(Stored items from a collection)
╔══

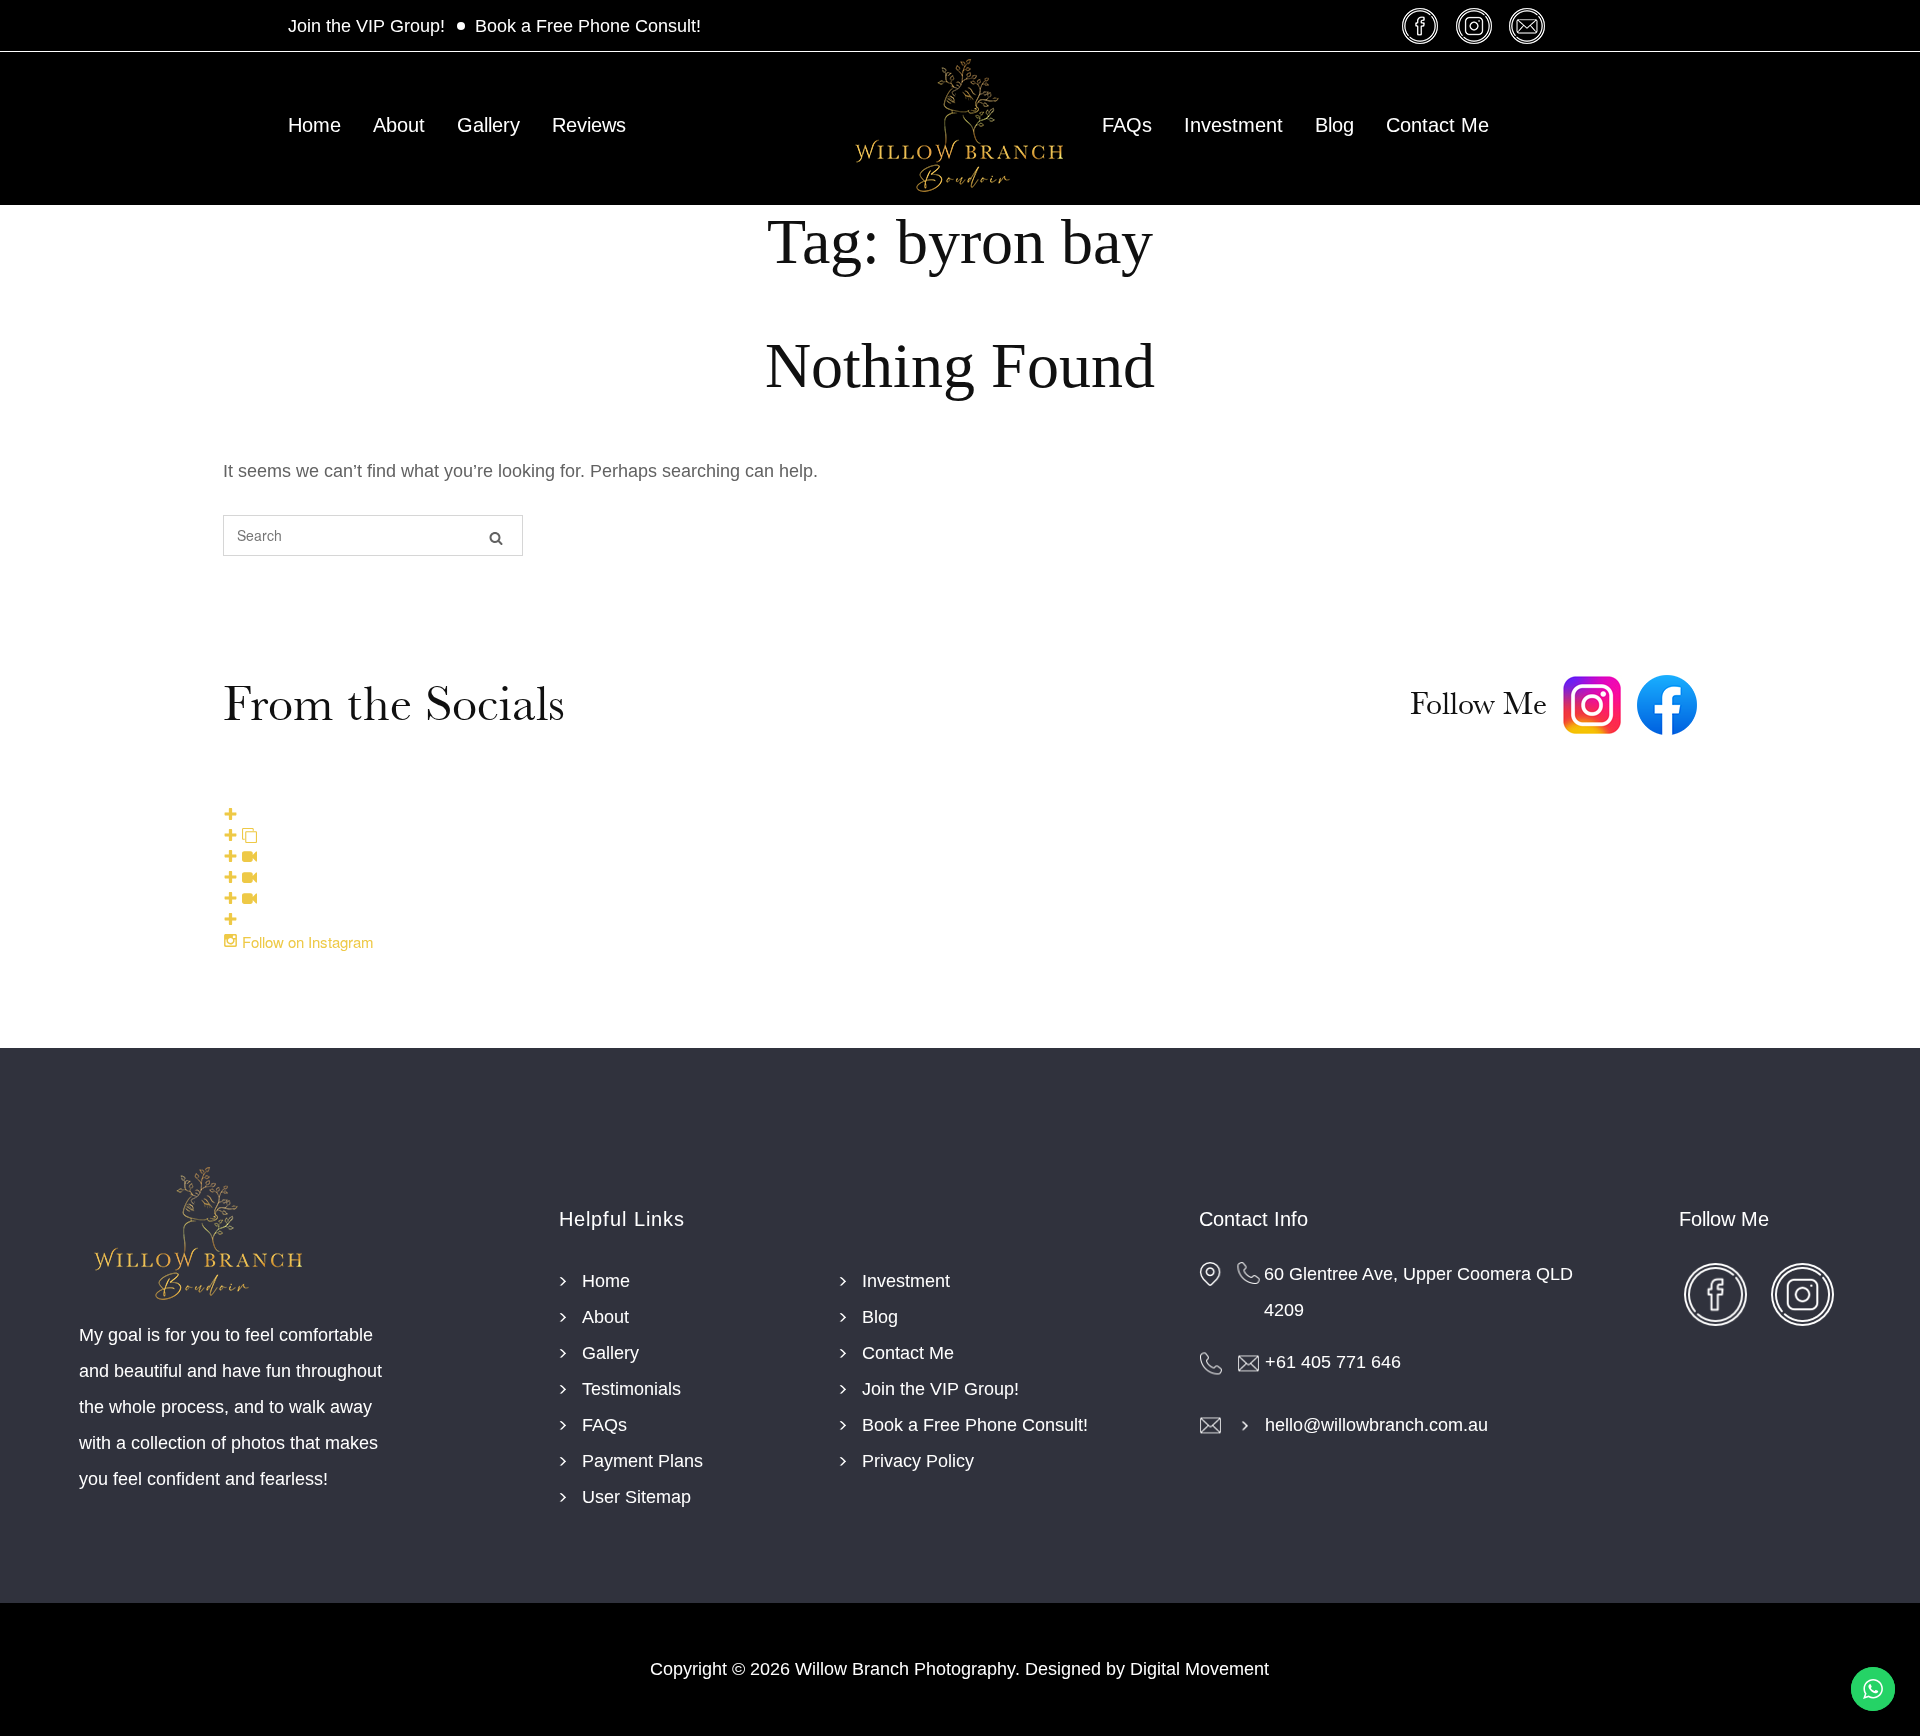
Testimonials (631, 1389)
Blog (1334, 125)
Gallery (488, 125)
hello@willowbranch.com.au (1376, 1425)
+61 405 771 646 (1333, 1362)
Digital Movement (1199, 1669)
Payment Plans (642, 1461)
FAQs (1127, 125)
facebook (1423, 25)
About (399, 125)
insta (1476, 25)
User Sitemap (636, 1497)
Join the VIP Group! (366, 26)
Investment (1233, 125)
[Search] (496, 536)
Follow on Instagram (306, 941)
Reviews (589, 125)
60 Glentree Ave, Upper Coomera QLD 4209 (1418, 1292)
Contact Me (1437, 125)
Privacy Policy (918, 1461)
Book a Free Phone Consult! (588, 26)
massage (1529, 25)
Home (314, 125)
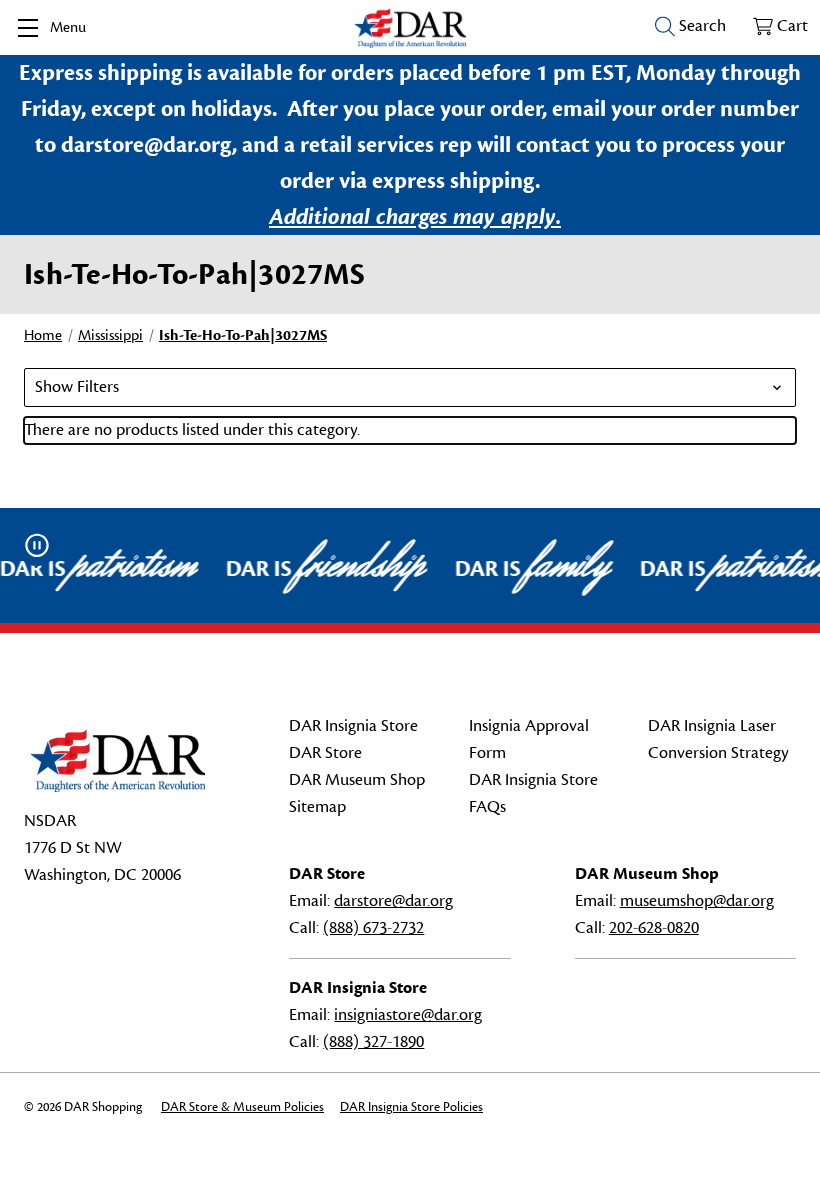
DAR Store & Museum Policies (242, 1107)
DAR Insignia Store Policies (411, 1107)
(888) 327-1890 (373, 1042)
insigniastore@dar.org (408, 1015)
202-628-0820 (654, 928)
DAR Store (325, 753)
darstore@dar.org (393, 901)
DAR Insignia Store (353, 726)
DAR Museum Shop (357, 780)
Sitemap (317, 807)
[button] (410, 387)
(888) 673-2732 (373, 928)
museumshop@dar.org (697, 901)
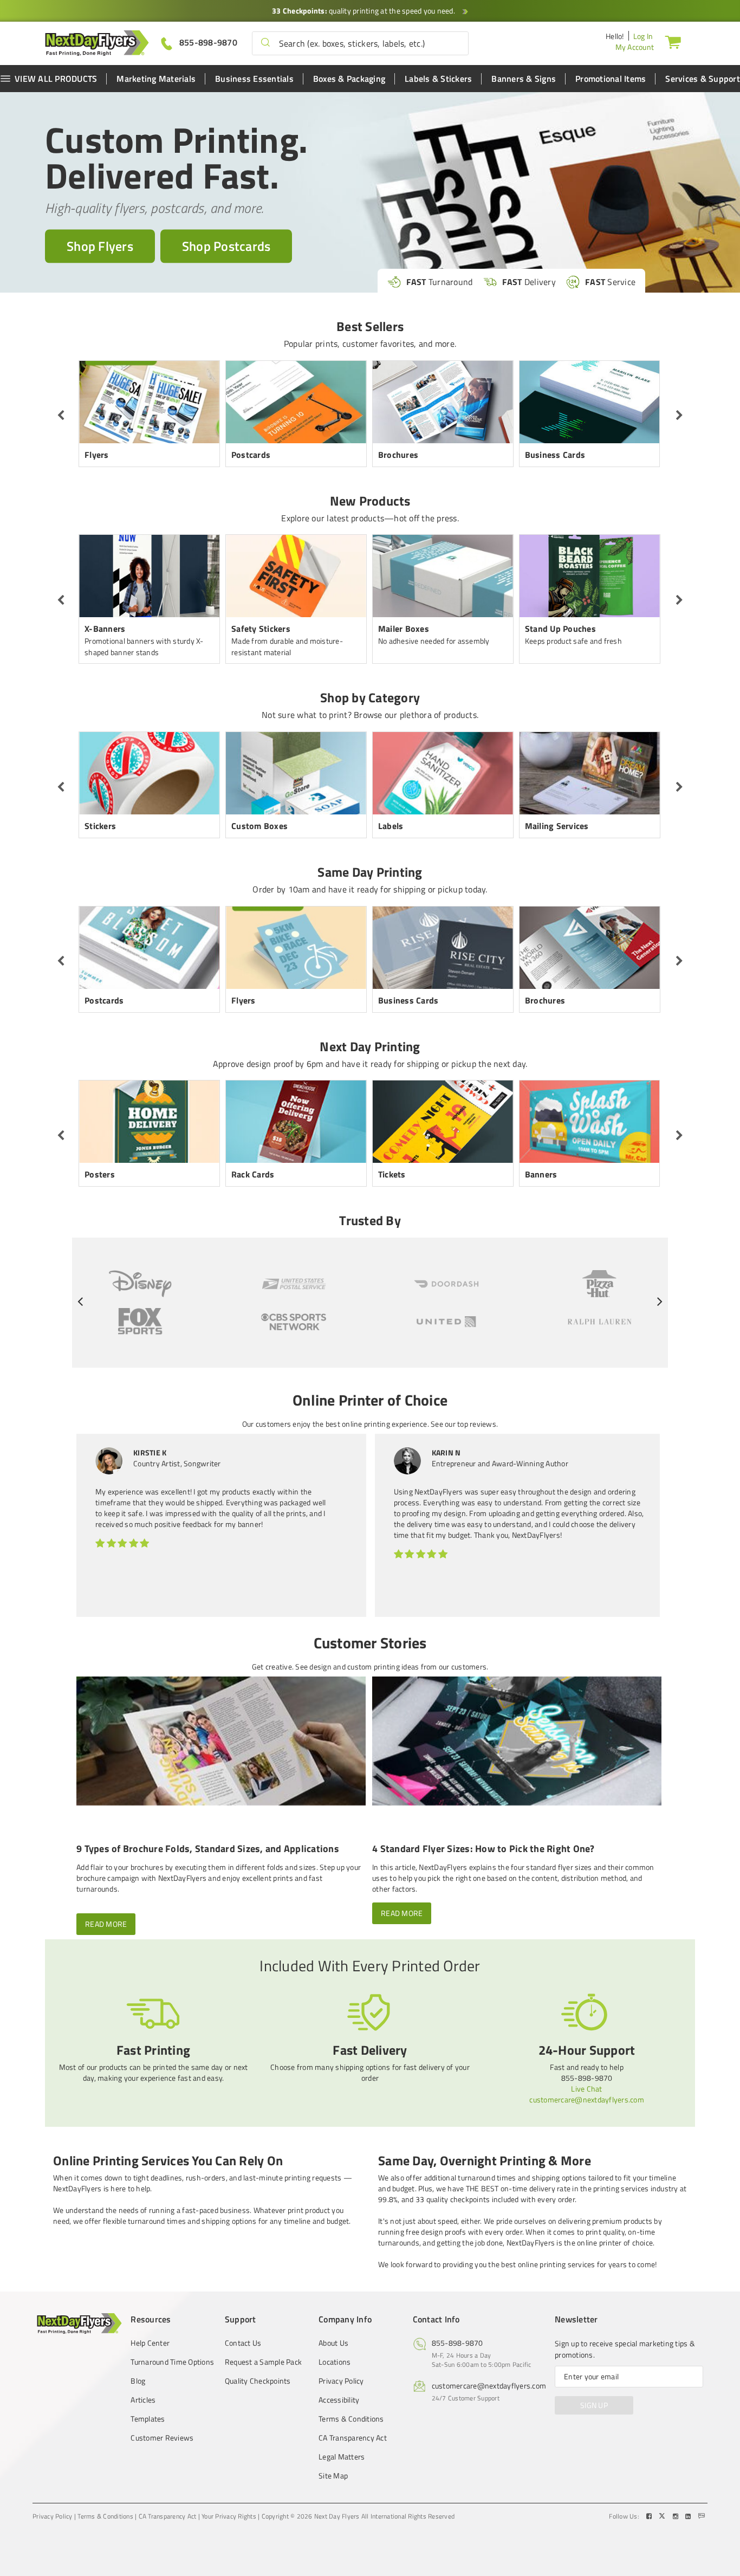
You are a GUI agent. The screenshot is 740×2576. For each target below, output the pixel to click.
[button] (265, 43)
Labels (391, 825)
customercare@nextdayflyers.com (586, 2099)
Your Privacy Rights (229, 2516)
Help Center (150, 2343)
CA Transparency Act (353, 2437)
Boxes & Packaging (349, 78)
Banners (541, 1174)
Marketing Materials (156, 78)
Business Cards (555, 454)
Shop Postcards (226, 246)
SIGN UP (594, 2405)
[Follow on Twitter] (663, 2516)
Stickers (100, 825)
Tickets (392, 1174)
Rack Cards (253, 1174)
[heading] (370, 1406)
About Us (333, 2343)
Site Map (333, 2475)
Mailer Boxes (403, 628)
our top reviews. (471, 1423)
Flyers (97, 454)
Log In (643, 36)
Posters (100, 1174)
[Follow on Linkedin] (689, 2516)
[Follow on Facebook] (650, 2516)
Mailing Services (557, 825)
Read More (106, 1924)
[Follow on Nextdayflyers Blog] (701, 2516)
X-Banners (105, 628)
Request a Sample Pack (263, 2362)
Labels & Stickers (438, 78)
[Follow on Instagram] (676, 2516)
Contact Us (243, 2343)
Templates (148, 2418)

╚══

_WHAT YOU HAVE TO DO_
The whole of the data needs to be copied word for word, though not its pictures.

_RESPONSE_
Testimonials (631, 1389)
Blog (1334, 125)
Gallery (488, 125)
hello@willowbranch.com.au (1376, 1425)
+61 405 771 646 (1333, 1362)
Digital Movement (1199, 1669)
Payment Plans (642, 1461)
FAQs (1127, 125)
facebook (1423, 25)
About (399, 125)
insta (1476, 25)
User Sitemap (636, 1497)
Join the VIP Group! (366, 26)
Investment (1233, 125)
[Search] (496, 536)
Follow on Instagram (306, 941)
Reviews (589, 125)
60 Glentree Ave, Upper Coomera QLD 4209 (1418, 1292)
Contact Me (1437, 125)
Privacy Policy (918, 1461)
Book a Free Phone Consult! (588, 26)
massage (1529, 25)
Home (314, 125)
DAR Store & Museum Policies (242, 1107)
DAR Insignia Store Policies (411, 1107)
(888) 327-1890 (373, 1042)
insigniastore@dar.org (408, 1015)
202-628-0820 (654, 928)
DAR Store (325, 753)
darstore@dar.org (393, 901)
DAR Insignia Store (353, 726)
DAR Museum Shop (357, 780)
Sitemap (317, 807)
[button] (410, 387)
(888) 673-2732 (373, 928)
museumshop@dar.org (697, 901)
You are a GUI agent. The screenshot is 740×2576. For each target below, output the pixel to click.
[button] (265, 43)
Labels (391, 825)
customercare@nextdayflyers.com (586, 2099)
Your Privacy Rights (229, 2516)
Help Center (150, 2343)
CA Transparency Act (353, 2437)
Boxes & Packaging (349, 78)
Banners (541, 1174)
Marketing Materials (156, 78)
Business Cards (555, 454)
Shop Postcards (226, 246)
SIGN UP (594, 2405)
[Follow on Twitter] (663, 2516)
Stickers (100, 825)
Tickets (392, 1174)
Rack Cards (253, 1174)
[heading] (370, 1406)
About Us (333, 2343)
Site Map (333, 2475)
Mailer Boxes (403, 628)
our top reviews. (471, 1423)
Flyers (97, 454)
Log In (643, 36)
Posters (100, 1174)
[Follow on Linkedin] (689, 2516)
[Follow on Facebook] (650, 2516)
Mailing Services (557, 825)
Read More (106, 1924)
[Follow on Nextdayflyers Blog] (701, 2516)
X-Banners (105, 628)
Request a Sample Pack (263, 2362)
Labels & Stickers (438, 78)
[Follow on Instagram] (676, 2516)
Contact Us (243, 2343)
Templates (148, 2418)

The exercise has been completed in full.